Bug ID 421797: ePVA continues to accelerate hardware offloaded traffic in Standby.

Last Modified: Apr 28, 2025

Affected Product(s):
BIG-IP LTM(all modules)

Known Affected Versions:
13.0.1, 13.0.0, 12.1.3, 12.1.2, 12.1.1, 12.1.0, 12.0.0, 11.6.5, 11.6.3, 11.6.2, 11.6.1, 11.6.0, 11.5.9, 11.5.8, 11.5.7, 11.5.6, 11.5.5, 11.5.4, 11.5.3, 11.5.2, 11.5.10, 11.5.1, 11.5.0, 11.4.1, 11.4.0, 11.3.0, 11.2.1, 11.2.0

Fixed In:
13.1.0, 12.1.3.4

Opened: May 23, 2013

Severity: 3-Major

Symptoms

For several seconds after a failover of redundant BIG-IP units, some application traffic can still be seen egressing the newly standby unit.

Impact

The offloaded flows are eventually evicted from the ePVA after the failover switch period (16 seconds by default). However, traffic in some deployments may be impacted during this time. What determines whether any impact occurs or not is a combination of: -- Whether MAC masquerading is used or not. -- How many IP addresses need to be advertised after a failover. -- The speed and efficiency with which surrounding network equipment learns the IP addresses have moved. -- Whether hardware offloaded flows and regular software flows share a common virtual address. This matters because even though a hardware offloaded flow can continue to work despite being processed by the standby unit, egressing such packets may cause a MAC address change and/or port movement for a specific IP address on the surrounding network equipment.

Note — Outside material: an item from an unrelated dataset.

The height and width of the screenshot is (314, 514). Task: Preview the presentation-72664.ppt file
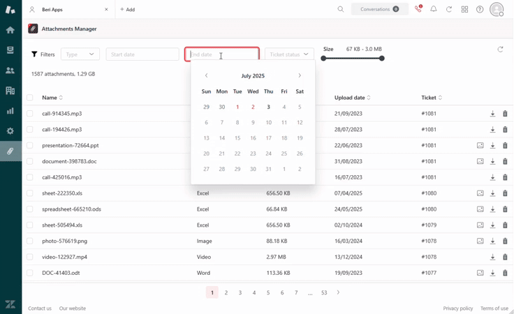click(x=480, y=146)
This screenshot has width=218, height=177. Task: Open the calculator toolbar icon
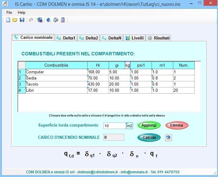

In turn, this may cause regular software flows for the virtual address to be directed to the standby unit, and these flows fail as TMM does not process them in standby mode.

Conditions

This issue occurs when all of the following conditions are met: -- BIG-IP units are deployed in a redundant configuration. -- BIG-IP units are hardware models with the ePVA chip. -- One or more virtual servers employ hardware acceleration. -- A failover of the units occurs. -- For some specific reason, the newly standby unit still receives some application traffic (matching hardware offloaded flows) from the network. It is this traffic which continues to be processed (and egressed back to the network) by the ePVA chip.

Workaround

There are three possible mitigation scenarios: -- Reduce the likelihood of this issue by configuring MAC masquerading for your Traffic-Groups. This can improve the situation, as the surrounding network equipment no longer has to learn a MAC address change for a given IP address during a failover of the BIG-IP devices (the equipment only has to learn the port move for the MAC masquerade address). -- Ensure the surrounding network equipment is not limiting GARPs (or broadcast ARP requests/responses in general). -- Employ the 'link down time on failover' feature to keep links down after a failover for a few seconds (thus preventing the possibility of any traffic egressing the standby unit). This is not possible for vCMP guests, however.

Fix Information

There is now a database variable 'pva.standby.flush' which can be enabled to flush accelerated flows after a failover. Setting 'pva.standby.flush' to 1 instructs the BIG-IP system to evict all accelerated flows from the ePVA hardware after it registers a failover event. Note: If multiple Traffic-Groups are configured, a failover from any of them causes this flush, regardless of the state of any other Traffic-Groups. -- To enable this functionality: tmsh modify sys db pva.standby.flush value 1 -- To disable this functionality (the default setting): tmsh modify sys db pva.standby.flush value 0 Note: The term 'flush' or 'eviction' does not mean flow 'deletion'; flow eviction occurs normally in other situations. The impact from the flush/eviction of flows on other, still active Traffic-Groups results in brief, increased resource consumption until the flows are returned to ePVA acceleration.